Established companies know the number of resources it takes to push a product through development: sketching and designing, numerous trips through R&D, distribution and promotion. Furthermore, as competition for customer attention increases, agile product development and sales processes will become critical.
So, how do companies bring products to market faster while 1) using fewer resources and 2) delivering an experience that builds customer loyalty through a better customer experience? The answers are in the data, but poor data management practices mean many companies will start the search with a serious disadvantage. Throughout the product lifecycle, data is often stored in spreadsheets or siloed across disparate systems and departments. This increases the risk of bad data quality (i.e., incorrect or outdated data), and it negatively impacts collaboration.
If you’re reevaluating your product development processes, start by looking at how you share and cleanse your data. Then, consider the benefits of a single version of the truth – adopting one system that maintains all your product master data – outlined in the following paragraphs.
Three major benefits of managing your product data effectively
1) Lower costs
Because companies rely on their data to make critical business decisions, there’s no room for error. But without a holistic view of your data sources, your product team’s valuable time is spent searching across systems and departments, combining spreadsheets and verifying accuracy. Research from Experian suggests this cleanup process can cost 15-25% of a company’s revenue.
By formulating a product master data management (PMDM) strategy, you can sidestep this effort and let your team focus on more profitable endeavors. Once the product is ready for the sales floor, you’ll have access to all its attributes (size, color, parts, ingredients, etc.) in one place, reducing the time your sales and marketing team spends putting together catalogs or product specifications. You’ll also have a better idea of which products are selling well, allowing your development team to adjust future offerings while evaluating the budget on unpopular products.

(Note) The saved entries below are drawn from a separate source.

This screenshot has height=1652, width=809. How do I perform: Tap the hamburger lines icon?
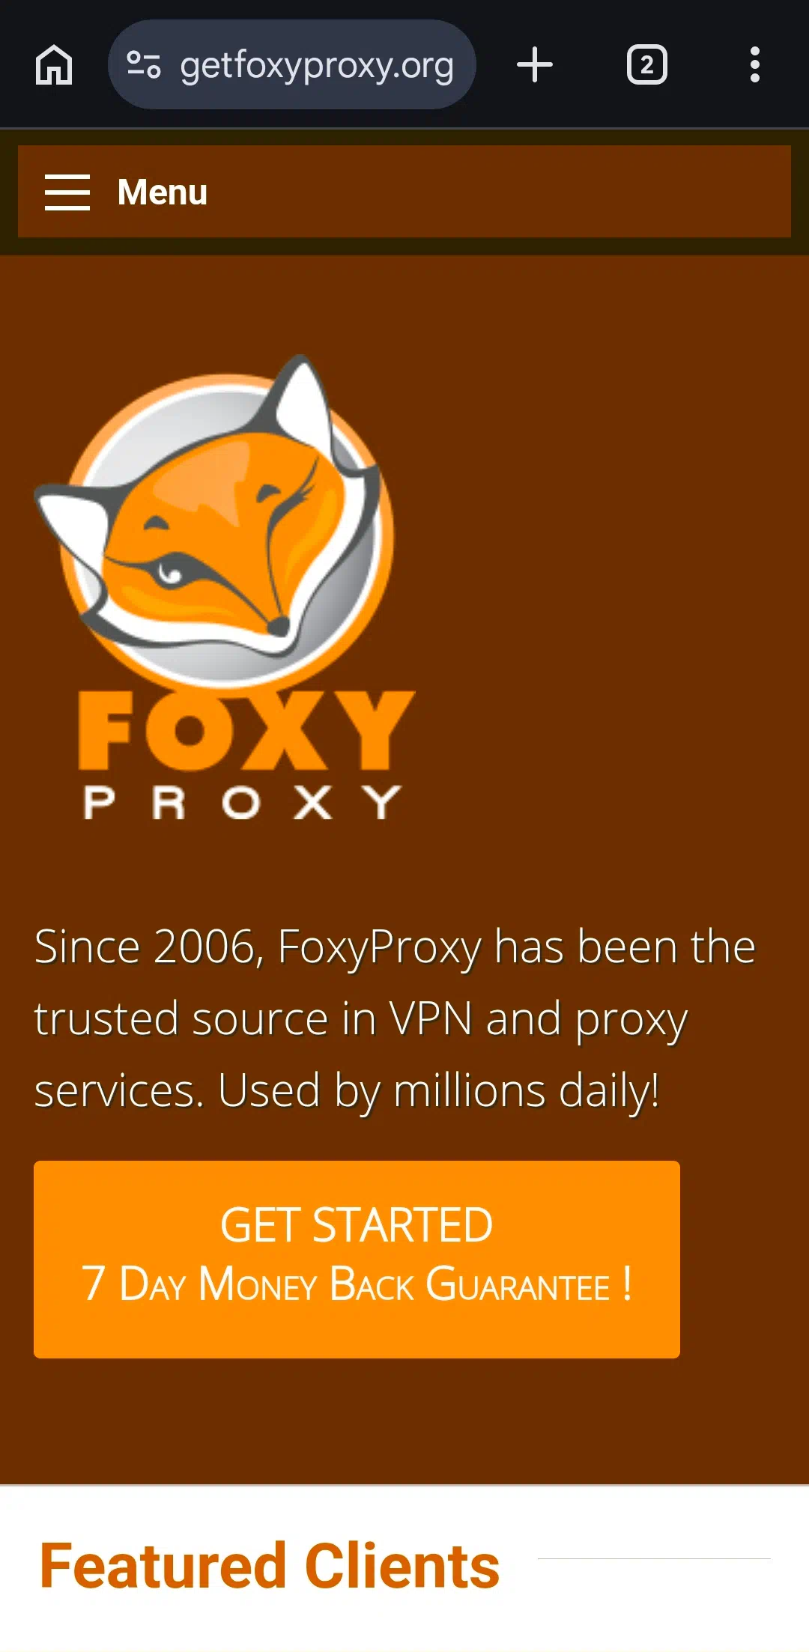coord(67,192)
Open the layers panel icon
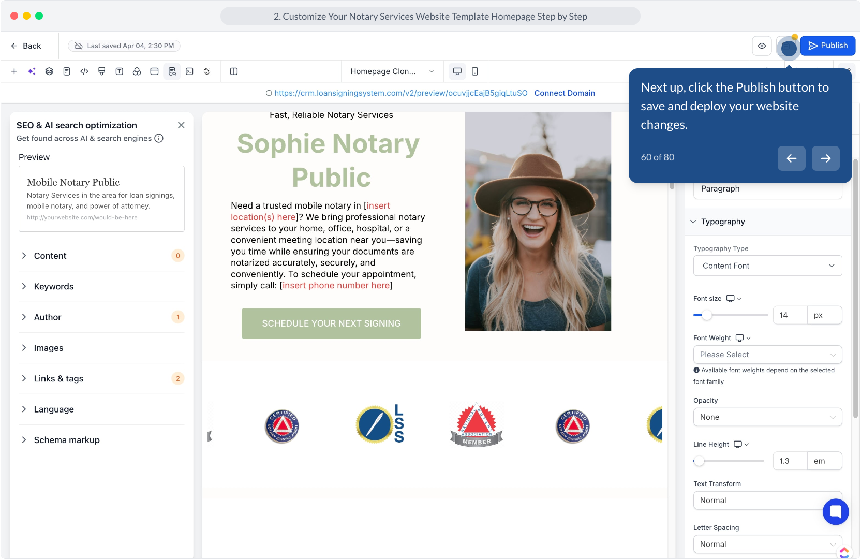 pos(49,71)
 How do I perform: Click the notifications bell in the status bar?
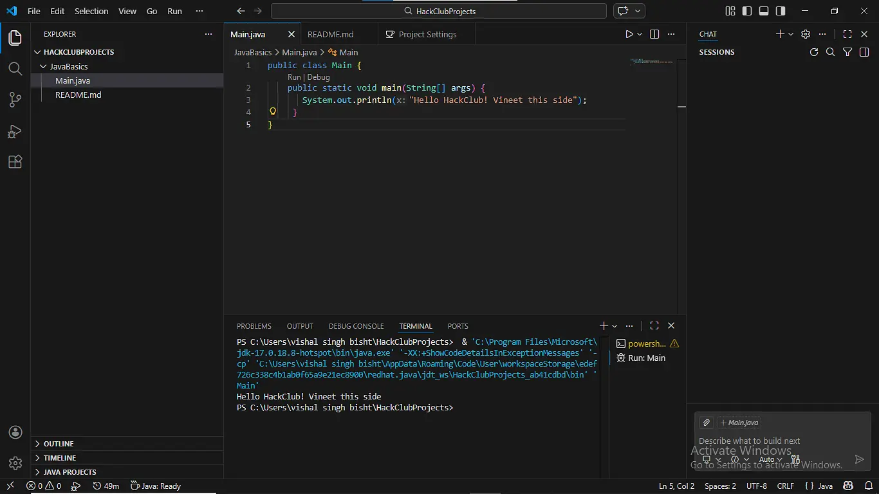(x=868, y=486)
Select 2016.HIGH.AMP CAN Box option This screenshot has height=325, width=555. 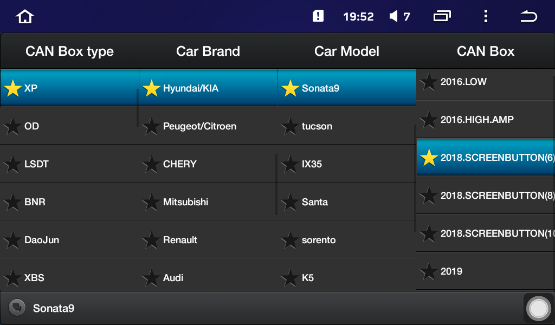tap(477, 120)
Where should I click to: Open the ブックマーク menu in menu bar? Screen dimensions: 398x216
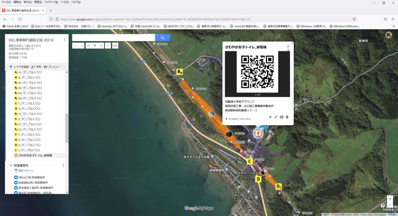click(x=52, y=2)
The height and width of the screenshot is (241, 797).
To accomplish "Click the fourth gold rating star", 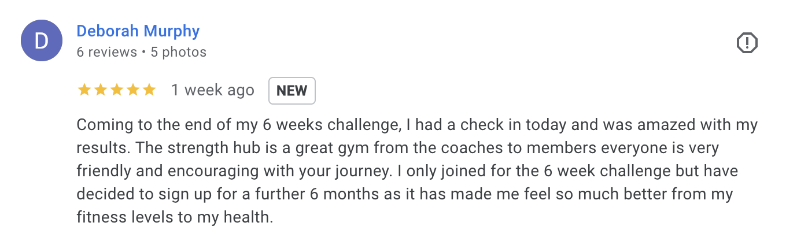I will point(132,90).
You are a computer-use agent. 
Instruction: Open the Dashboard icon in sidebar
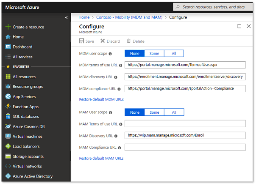[8, 47]
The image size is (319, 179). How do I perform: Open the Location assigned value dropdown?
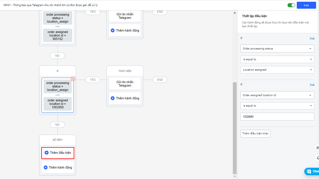[x=277, y=70]
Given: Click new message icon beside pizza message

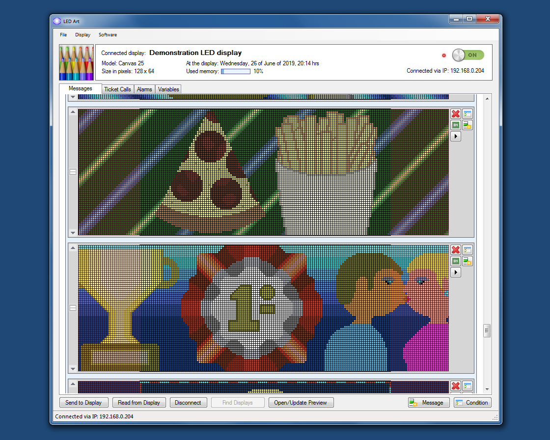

PMDM strategies also give you the visibility needed to reduce costs associated with inaccurate transactions. Consider the returns process, which costs more than $350 billion a year, according to Appriss Retail. By investing in a data management strategy that keeps your product data accurate and up-to-date, customers know exactly what they’re getting – and you can avoid returns caused by items that are not as described.
2) Improve collaboration
The lack of a PMDM strategy can also have an adverse effect on workplace culture, both among internal departments and between external partners. When companies maintain data silos run by different administrators, gaining the necessary authorization to view data critical to development can be a headache. It leads employees to see their co-workers as obstacles to overcome, rather than teammates working toward a single goal. It is also more difficult for companies to share information needed to launch new products or offerings with partners.
Once you have better control of product data, you only need one system to determine which departments can see what data. Allowing two departments working on the same project to see the same data in real-time encourages innovation and fosters a collaborative environment, ultimately reducing time to market and improving product quality.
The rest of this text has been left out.